Digitimes last week made the claim that Sharp has begun manufacturing for Apple. Today that's confirmed in a fresh research note from Misek.

"We believe Apple has shifted display production and that Sharp has now become a large panel supplier, based on our checks. We believe that the Gen 6 Kameyama facility has been exclusively taken over for Apple purposes with Apple purchasing $500 million to $1 billion of equipment for the manufacturing of iPad 3 and iPhone 5 LTE displays," he said.

Then it gets interesting:

The analyst thinks Sharp has already begun iPad 3 display production (two weeks ago), and adds that the display tech achieved will allow for HD resolution screens on the iPad 3, which he suggests may ship in March. The analyst also thinks Sharp's plant will be used for iPhone 5 production.

Introducing IGZO

The adopted display tech is based on IGZO (indium, gallium, zinc) processes, which offer near-OLED power consumption, is cheaper to make and only 25 percent thicker than displays made using OLED technology. This technology depends on oxide-material-based thin-film transistors, which enables manufacturing advantages.

The analyst has a host of interesting details on the new process, for example: "He believes that Apple and Sharp will jointly develop OLED panels for use in the iPhone and iPad within the next one to two years."

He describes a new printing technology Sharp and Apple have that enables OLED to be printed onto a film that's later stuck to the glass, boosting display yields to a "tremendous" degree.

Why is it less expensive?

Because it produces displays with similar performance to that of LCD, but which can be mass produced on existing amorphous-silicon TFT-LCD production lines. The IGZO transistors feature electron mobility 20-30 times higher than that of amorphous-silicon thin-film transistors, this report claims.

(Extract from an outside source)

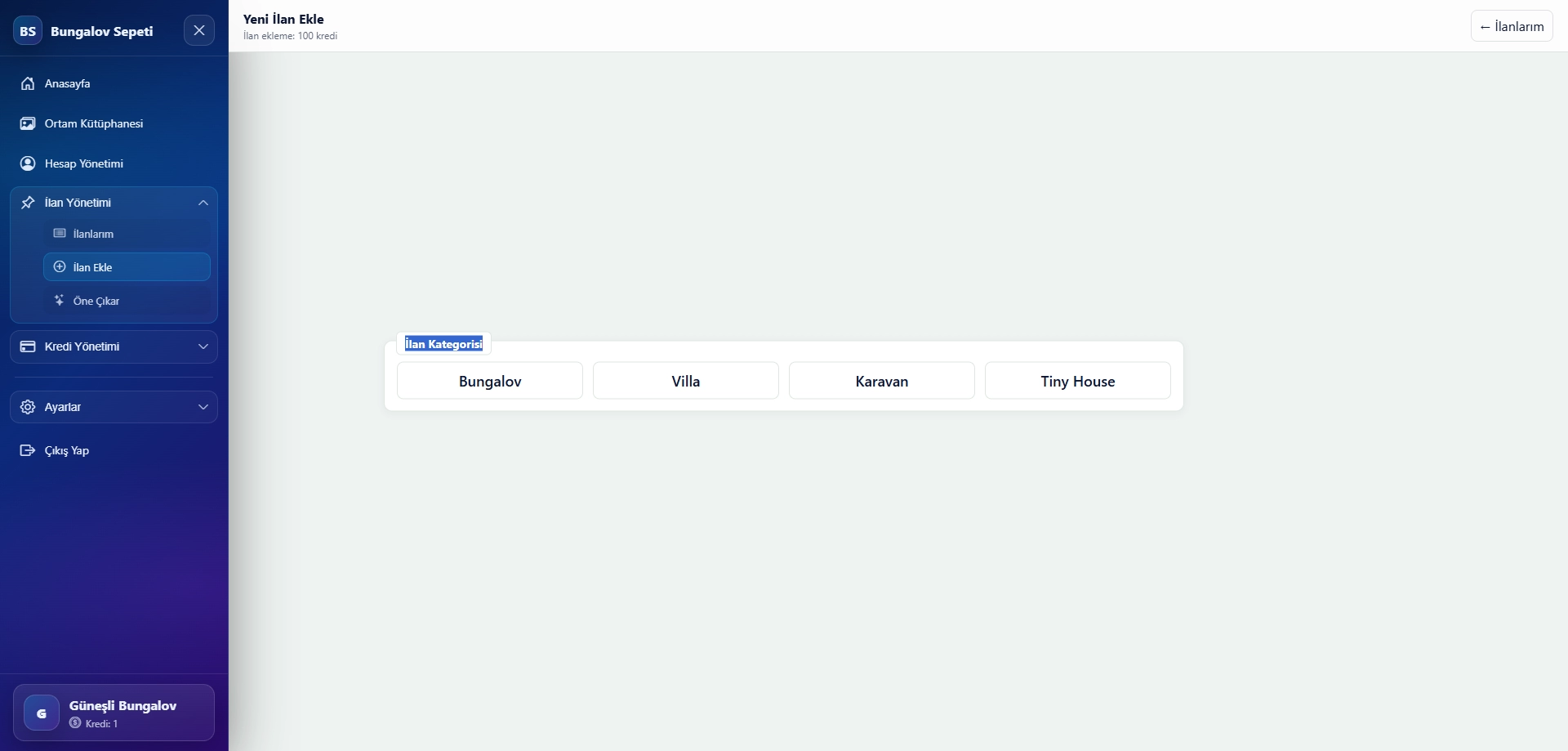This screenshot has width=1568, height=751.
Task: Click the İlan Yönetimi pin icon
Action: click(28, 203)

"The IGZO LCD panel’s performance outclasses anything attainable with conventional amorphous-silicon TFT panels," said Shuji Sako, deputy group general manager of Sharp’s Display Device Business Group.

Feeling the pain

Piling on even more agony on Apple's flailing tablet competitors, Misek also warns that Apple may intend keeping the iPad 2 on the market with a lower ($100-200 less) price. 

The analyst has a host of interesting details on the new process, for example: "He believes that Apple and Sharp will jointly develop OLED panels for use in the iPhone and iPad within the next one to two years."

This mother-lode of analysis keeps on giving: Misek also believes work has begun on a new Apple television, set for mid-2012 launch, with the display made at another Sharp facility and prompting panic among other TV makers, anxious to avoid becoming irrelevant.

Jaw-jaw, or war-war?

Meanwhile litigation between parties continues. This has driven the relationship between Apple and Samsung to the rocks, while the public relations fallout of all the litigation isn't really doing anyone any favors.

Manufacturers are pouring money into legal teams, consumers are becoming radicalized, variously accusing Apple of being "controlling" and Google et al of being "copycats", and manufacturers are being slowly forced to focus on price, rather than features.

Don't believe that? Consider this: the biggest-selling non-Apple iPad sold in the US in 2011 was the HP TouchPad, on strength of the $99 price HP sold the device at. Just 1.2 million non-iPads were sold this year. Apple sold 11.2 million in the last quarter.

The battle's tough and is raising a new discussion about the value of patent and IP law. Not only this, but regulators in Europe and, presumably, beyond are beginning to look into all this struggle to ascertain if there's anything anti-competitive going on. Samsung's unusual handling of 3G patents, for example.